E questo era a Napoli il carnevale, negli appunti di viaggio di D.A.F. de Sade, nel 1776: …Il tutto si aprì con una cuccagna, il più barbaro spettacolo di questo mondo. Su un grande palco ornato con decorazioni rustiche, si pone una enorme quantità di viveri, disposti in modo da comporre essi stessi una parte delle decorazioni. Vi sono, barbaramente crocifissi, oche, polli, tacchini, che, infissi ancora vivi a due o tre chiodi, divertono il popolo con i loro movimenti convulsi fino al momento in cui gli sarà permesso di andarli ad arraffare.

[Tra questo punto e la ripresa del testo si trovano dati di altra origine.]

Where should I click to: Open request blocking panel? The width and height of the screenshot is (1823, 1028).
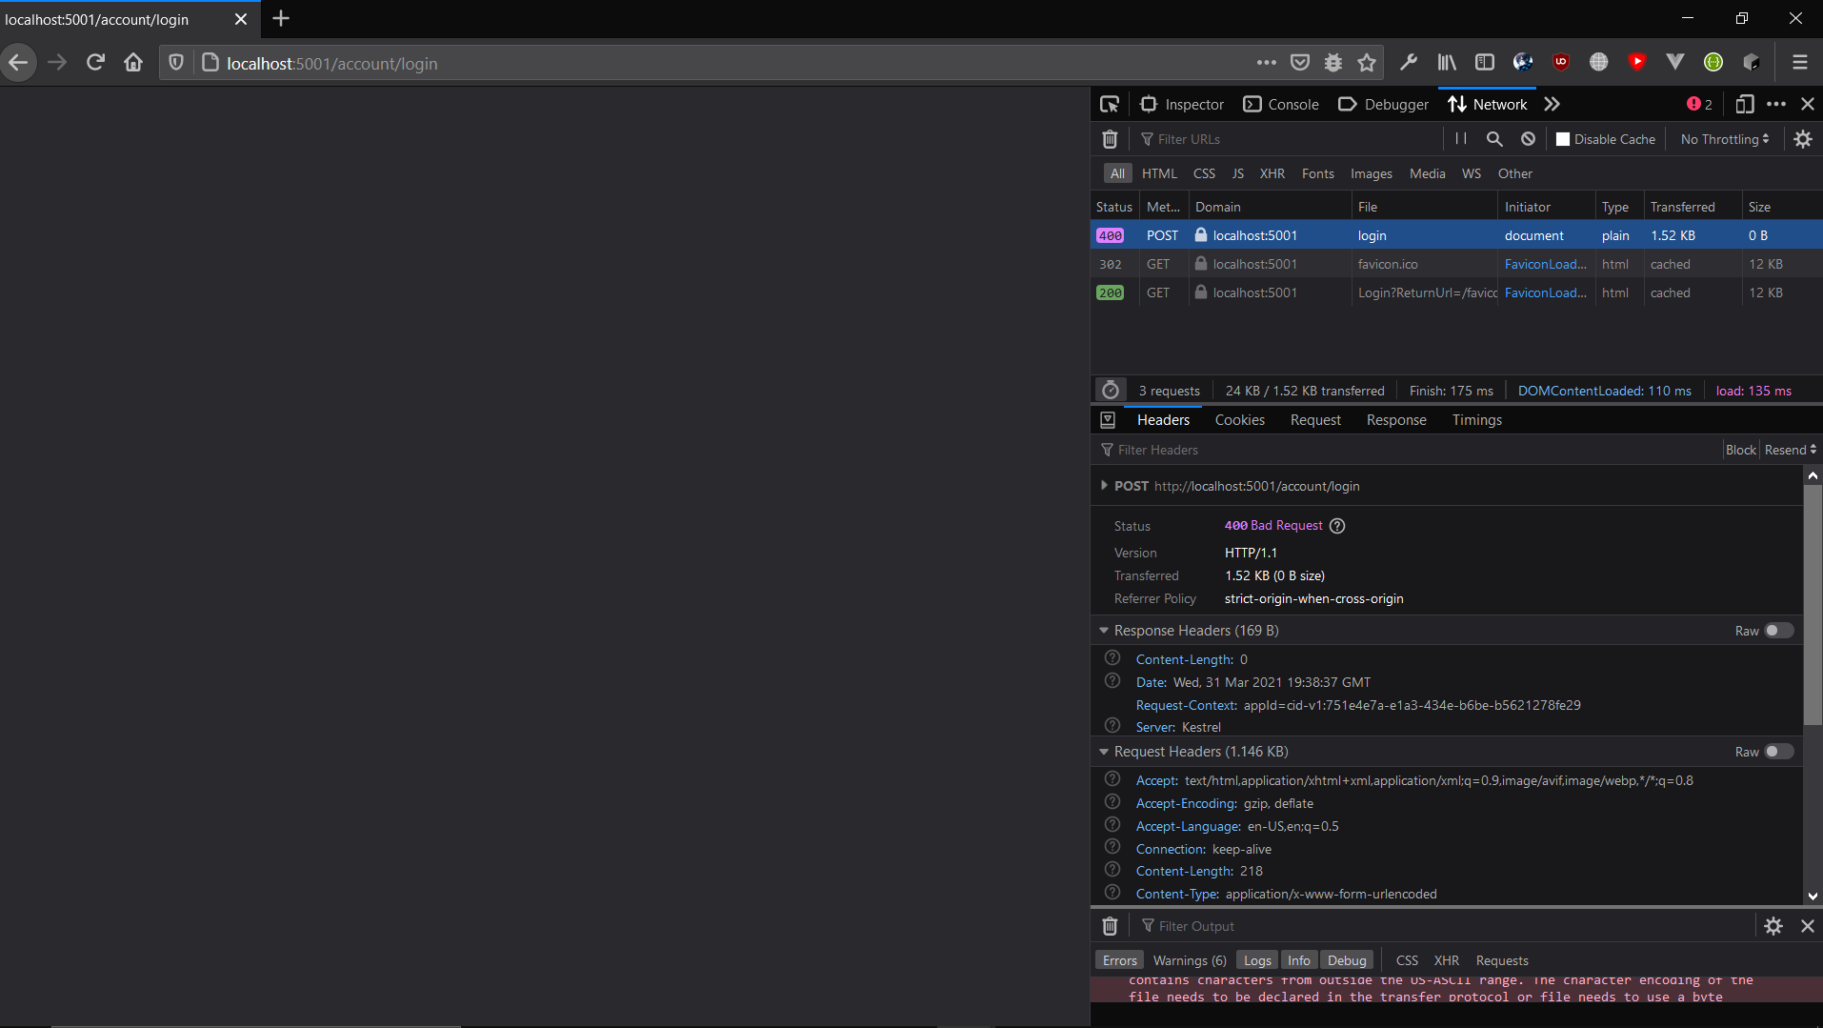1526,138
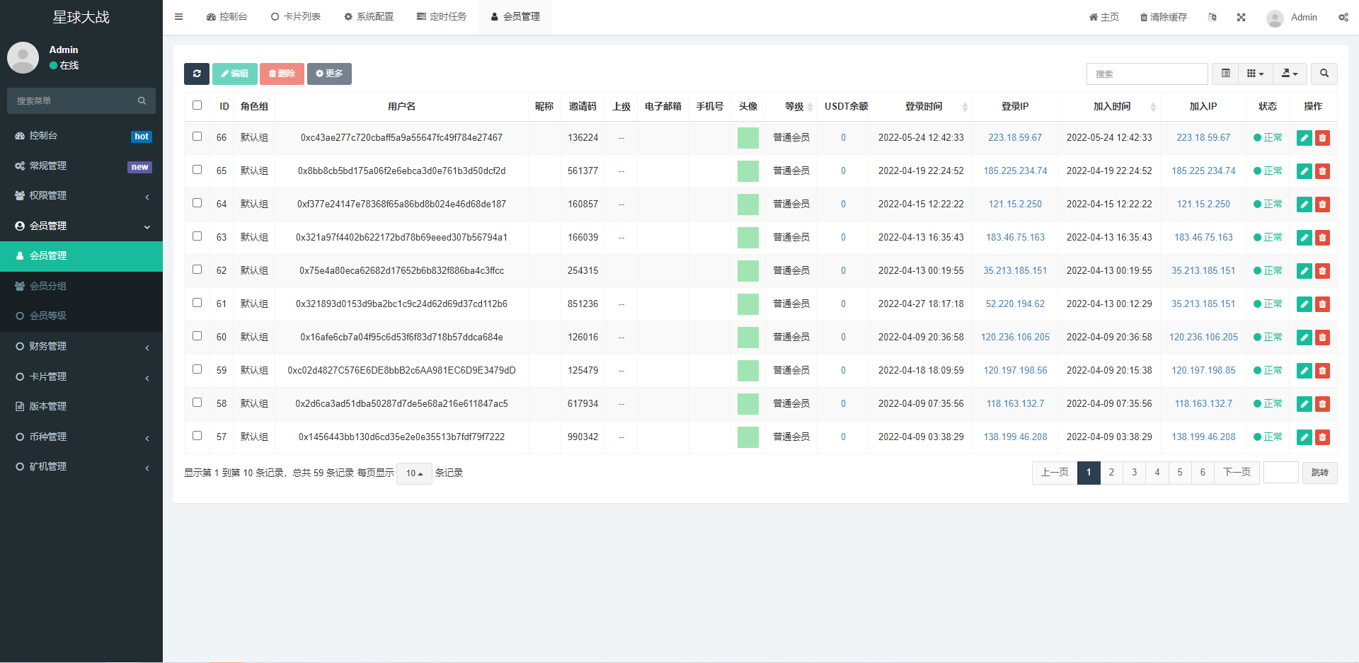Click the language switch icon next to 清除缓存
Viewport: 1359px width, 663px height.
click(1212, 17)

In una lettera, datata 1765, Sharp scriveva dei teatri: …Nell’arrivare in una città così grande e così rinomata come Napoli, primo desiderio di un forestiere è di assistere agli spettacoli. Son dati nel teatro del Re, ove si rappresenta l’opera seria, e in due teatri più piccoli, chiamati l’uno il Teatro Nuovo, l’altro quel dei Fiorentini; in tutti e due questi ultimi si rappresentano soltanto opere comiche. V’è pur un teatrino assai meschino per la rappresentazione delle commedie, ma a Napoli il teatro di prosa è così poco incoraggiato che i signori assistono di rado a una commedia, ritenuta piuttosto un divertimento per il popolo o, almeno, per il mezzo ceto.

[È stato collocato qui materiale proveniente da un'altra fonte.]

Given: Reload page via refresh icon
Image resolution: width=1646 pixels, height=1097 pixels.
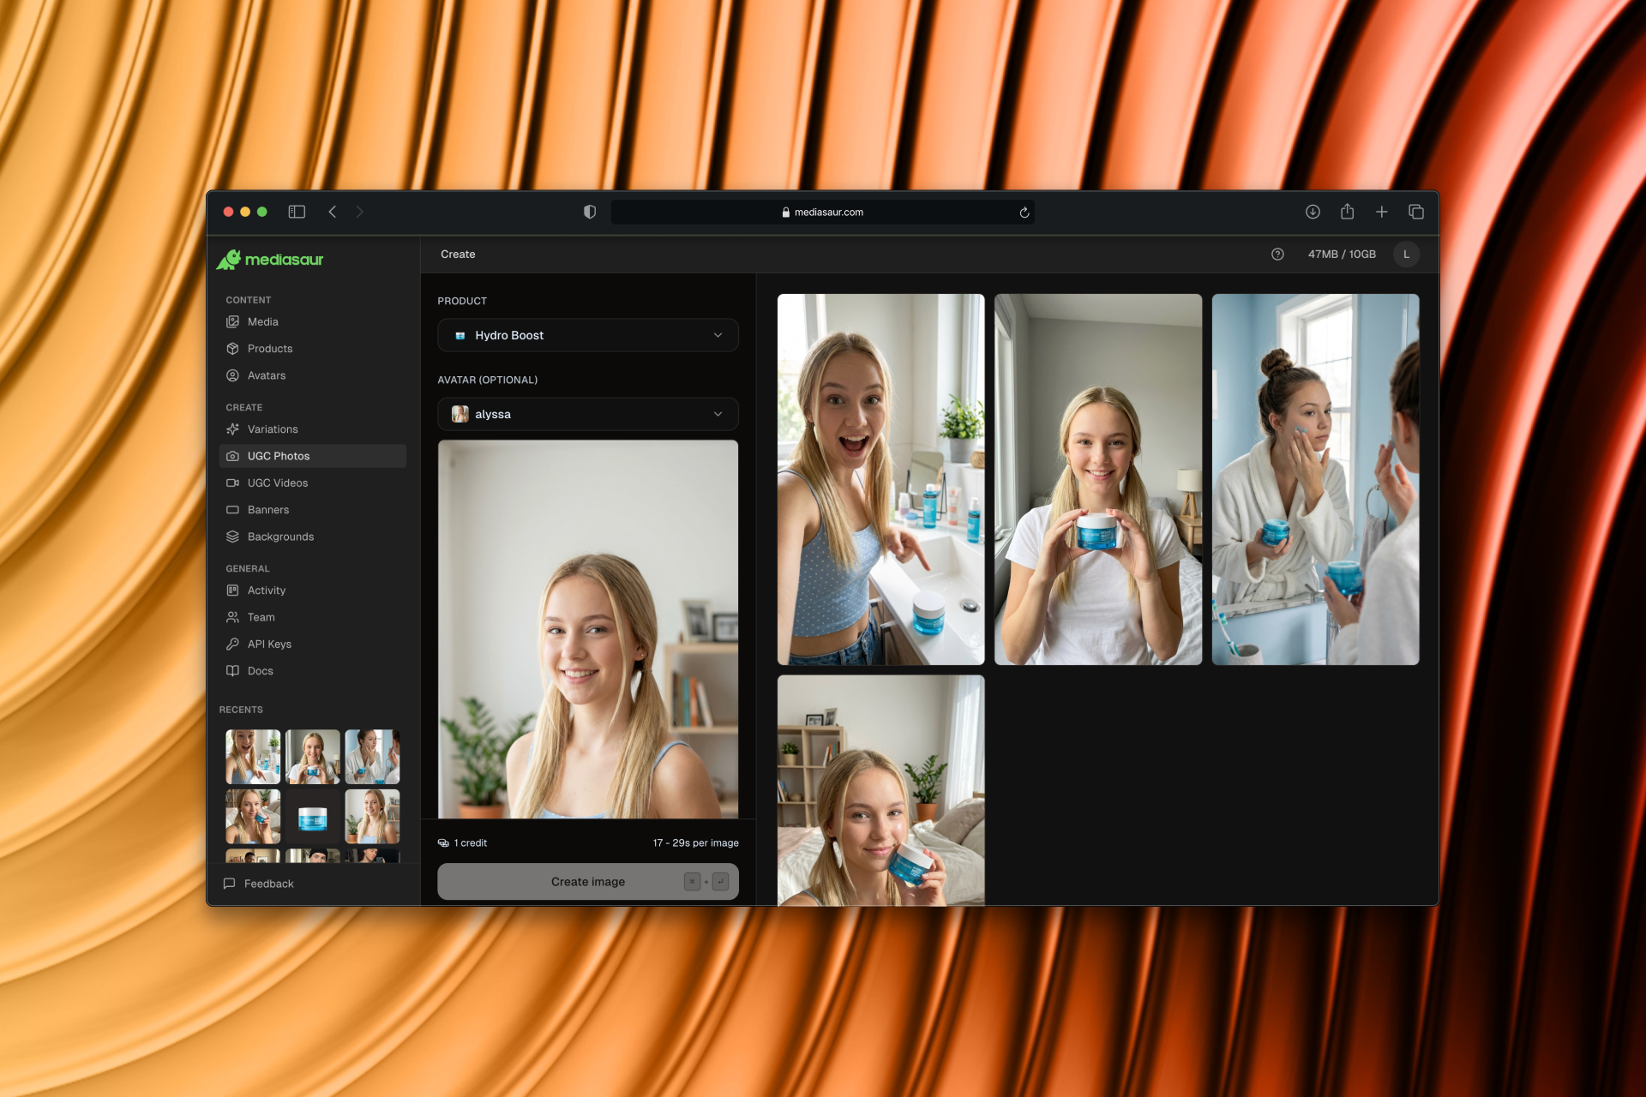Looking at the screenshot, I should click(x=1024, y=213).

Riferendosi ad una serata di gala al teatro San Carlo, Dumas nel 1835 dichiarava: …La folla italiana, all’opposto della nostra, non affronta mai una musica sconosciuta. No, a Napoli soprattutto, dove la vita è tutta di felicità, di piacere, di sensazioni, si teme troppo che la noia ne appanni qualche ora. Occorre a questi abitanti del più bel paese della terra una vita come il loro cielo con un sole bruciante, come il loro mare con i flutti che riverberano il sole. Quando si è ben constatato che l’opera è di primo merito, quando si è stabilita la lista dei prezzi che bisogna ascoltare e di quelli durante i quali ci si può muovere, oh, allora ci si affretta ci si stipa, si soffoca; ma tal voga non comincia se non fra la sesta e l’ottava rappresentazione: in Francia si va a teatro per esibirsi, a Napoli ci si va per godere.

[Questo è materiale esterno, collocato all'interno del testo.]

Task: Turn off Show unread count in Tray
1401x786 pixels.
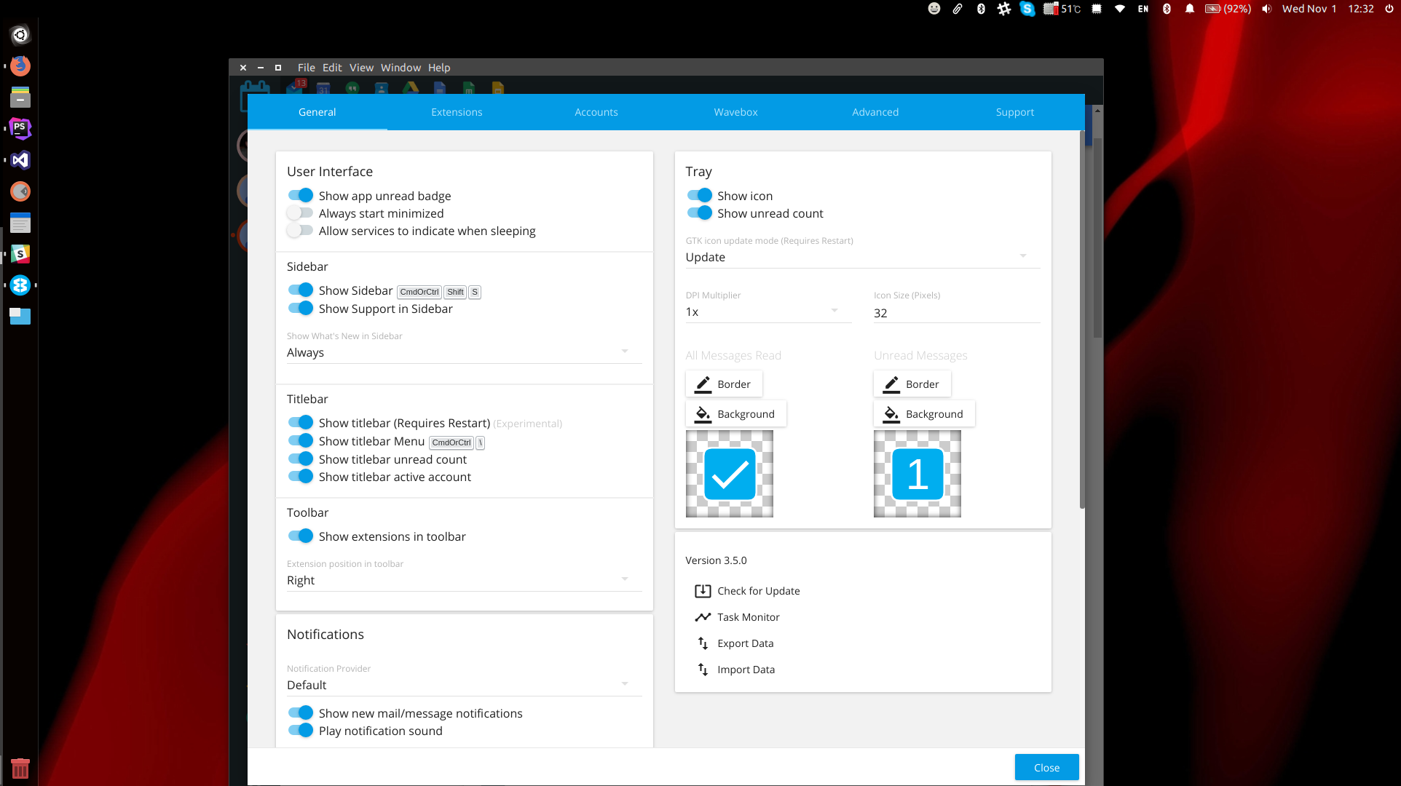Action: [699, 213]
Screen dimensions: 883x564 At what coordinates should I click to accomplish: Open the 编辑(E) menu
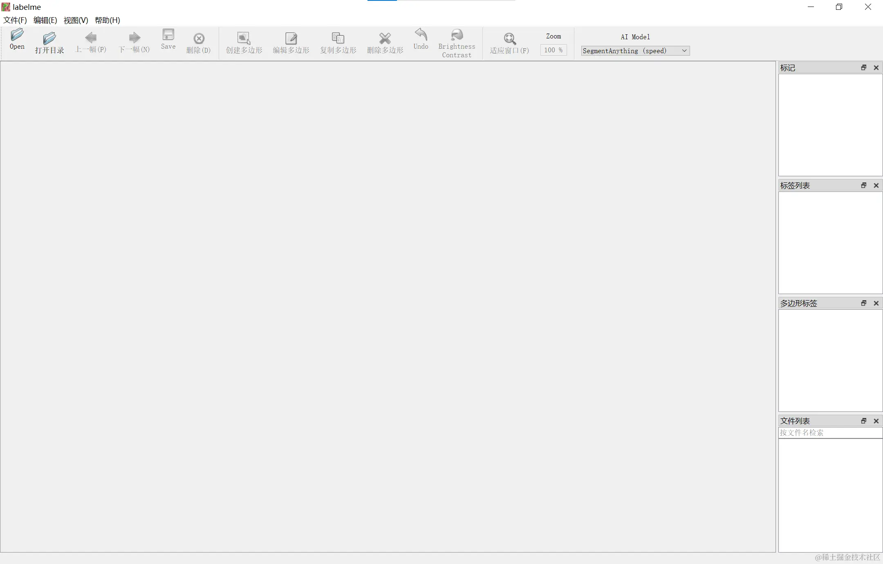(45, 20)
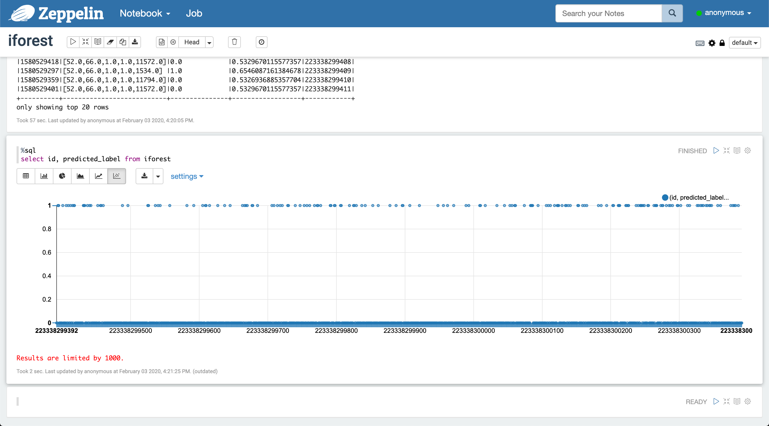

Poi c’è il Vesuvio; in una lettera del 22 dicembre 1818, Percy Bysshe Shelley affermava: …Il Vesuvio, dopo i ghiacciai, è la più impressionante esibizione delle energie della natura che ho mai visto. Non ha la incommensurabile grandezza, la irresistibile magnificenza né, sopra tutto, la radiante bellezza dei ghiacciai; ma possiede tutta la loro caratteristica forza, tremenda e irresistibile. Da Resina all’eremo si sale serpeggiando per la montagna, si attraversa un vasto flusso di lava indurita, che è una immagine delle onde del mare tramutate per incantesimo in pietra dura. I lineamenti del flusso ribollente sembrano pendere nell’aria ed è difficile credere che i marosi, che sembrano precipitarti addosso, non siano realmente in movimento. Questa pianura una volta era un mare di fuoco liquido.

Si potrebbe continuare con gli scritti di Goethe, Chateaubriand, e altri.

E c’è ancora un altro modo, per innamorarsi di Napoli, ed è quello che segue; trovare un’opera d’arte che ne sintetizzi la realtà, ed abbia i segni della cultura dei suoi secoli passati.

A Napoli tale opera è nel centro storico. E l’autore è Michelangelo Merisi da Caravaggio.